Gesù sa che la morte molte volte aspetta pazientemente, anche lunghi anni. A volte giunge rapida e improvvisa. Spesso trascina con sé dolore, angoscia, sofferenza. Che sia la morte il vero dio dell’uomo? Molti lo credono. L’uomo vive per la morte, affermano. Solo un debole raggio di luce lo illumina, prima che tutto venga inghiottito dall’ombra. E intorno a noi molte sono le rappresentazioni di questo dio: guerra, fame, miseria, violenza, sfruttamento. L’odore della morte è ovunque. Anche la chiesa sembra talvolta una pianura piena di ossa inaridite e bruciate dal sole, sulla quale deve essere invocato lo Spirito di vita.
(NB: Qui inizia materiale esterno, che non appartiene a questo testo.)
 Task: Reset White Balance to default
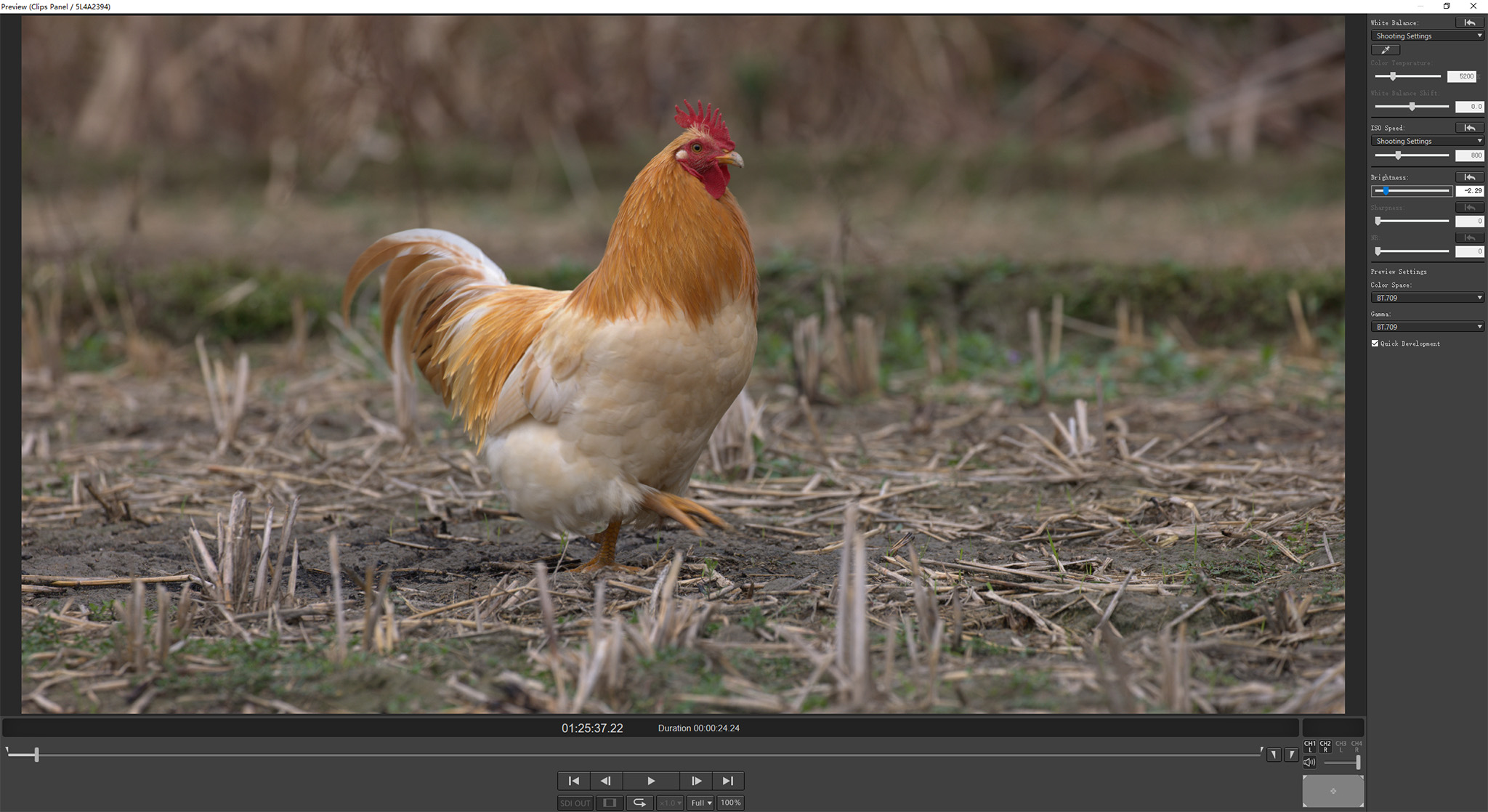(1469, 23)
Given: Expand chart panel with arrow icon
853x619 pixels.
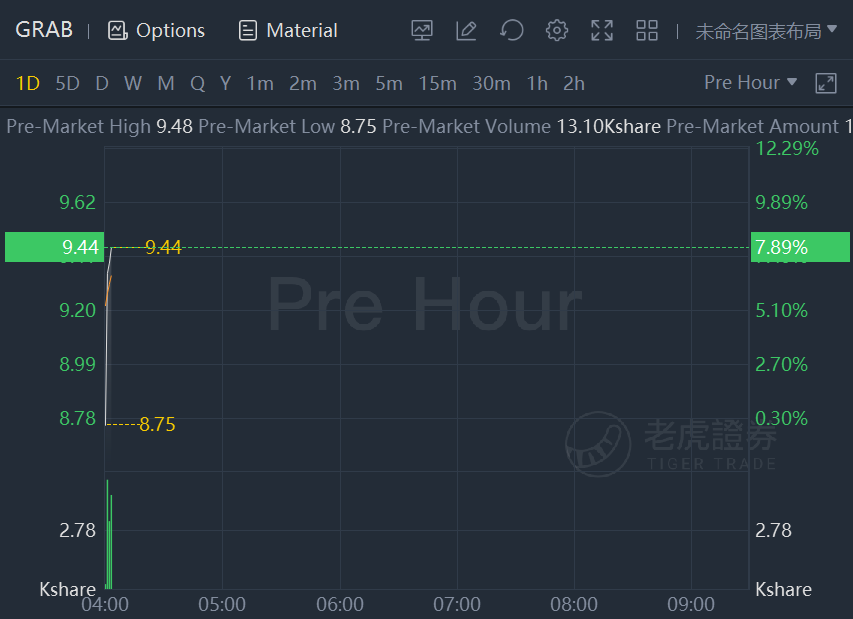Looking at the screenshot, I should (826, 83).
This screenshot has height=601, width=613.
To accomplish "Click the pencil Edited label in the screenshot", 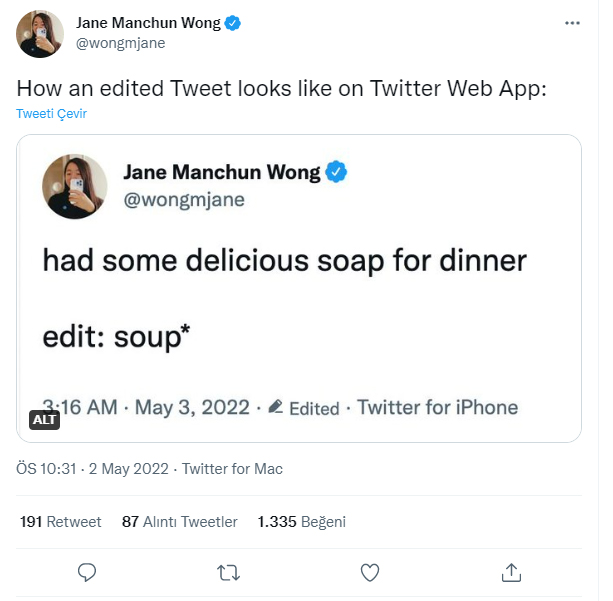I will tap(305, 408).
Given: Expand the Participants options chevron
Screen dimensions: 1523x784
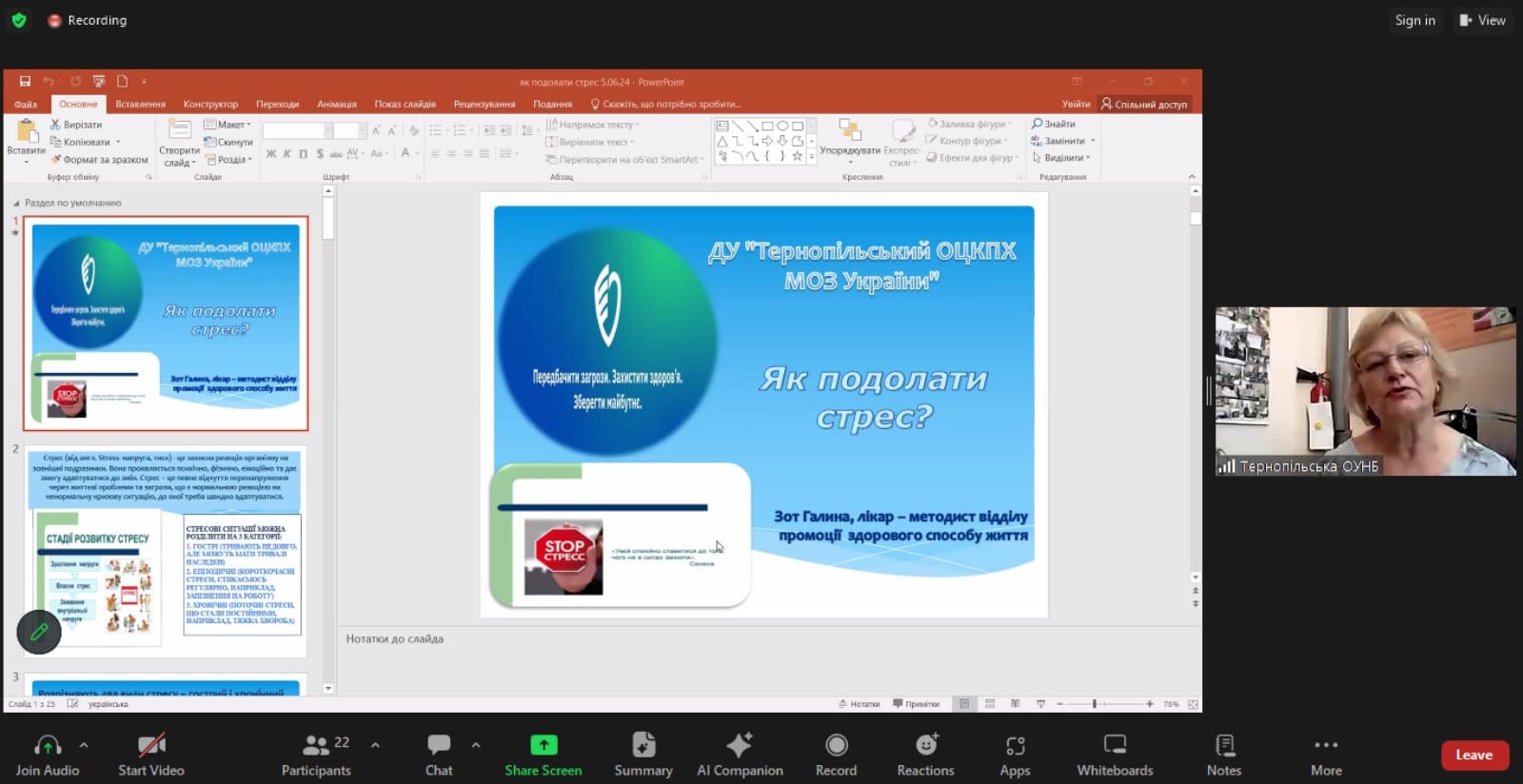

Gesù però ha affrontato la morte, per vincerla. Il suo amore è più forte della potenza della morte. Le tenebre, per dirla con il linguaggio di Giovanni, non hanno potuto soffocare la luce.
Per questo, piangendo la morte del suo amico Lazzaro, come noi piangiamo gli amici, le vittime del terrore, i morti innocenti, può anche dire: «Togliete la pietra dal sepolcro!». Chi è amato da Gesù, chi è stato toccato dalla gloria del Cristo risorto, non può rimanere prigioniero della morte. Il suo destino è altrove. In fatti “il morto uscì, i piedi e le mani legati con bende, e il viso avvolto da un sudario. Gesù disse: «Liberatelo e lasciatelo andare»”. Il vangelo vuole consegnarci due verità. Innanzitutto che la morte è inevitabile. E’ davanti agli occhi di tutti. Tutti, presto o tardi, saremo avvolti dalle sue bende, senza più avere la luce negli occhi, oscurati da un pesante sudario. Tutto questo provoca sofferenza e dolore. Anche Gesù ha pianto l’amico morto. E anche lui ha sperimentato la morte. Ma la verità è un’altra. Gesù, che è la vita, ha combattuto la morte, l’ha affrontata sul suo terreno, è sceso sino agli inferi dove la morte custodisce il suo bottino, e l’ha vinta. Il risorto ci fa il dono della sua vita. Molto di più di quello che chiedevano Marta e Maria. Molto di più di quello che speravano i discepoli, quando si sono messi alla sequela di Gesù. Molto di più di una fede prigioniera della Legge, come è quella dei farisei.

Lasciatelo andare.
La strada non è quella che conduce all’oscurità del sepolcro, ma quella che conduce al Padre.
Il discepolo, lungo la strada, è impegnato a togliere tutte quelle pietre che impediscono alla vita di manifestarsi.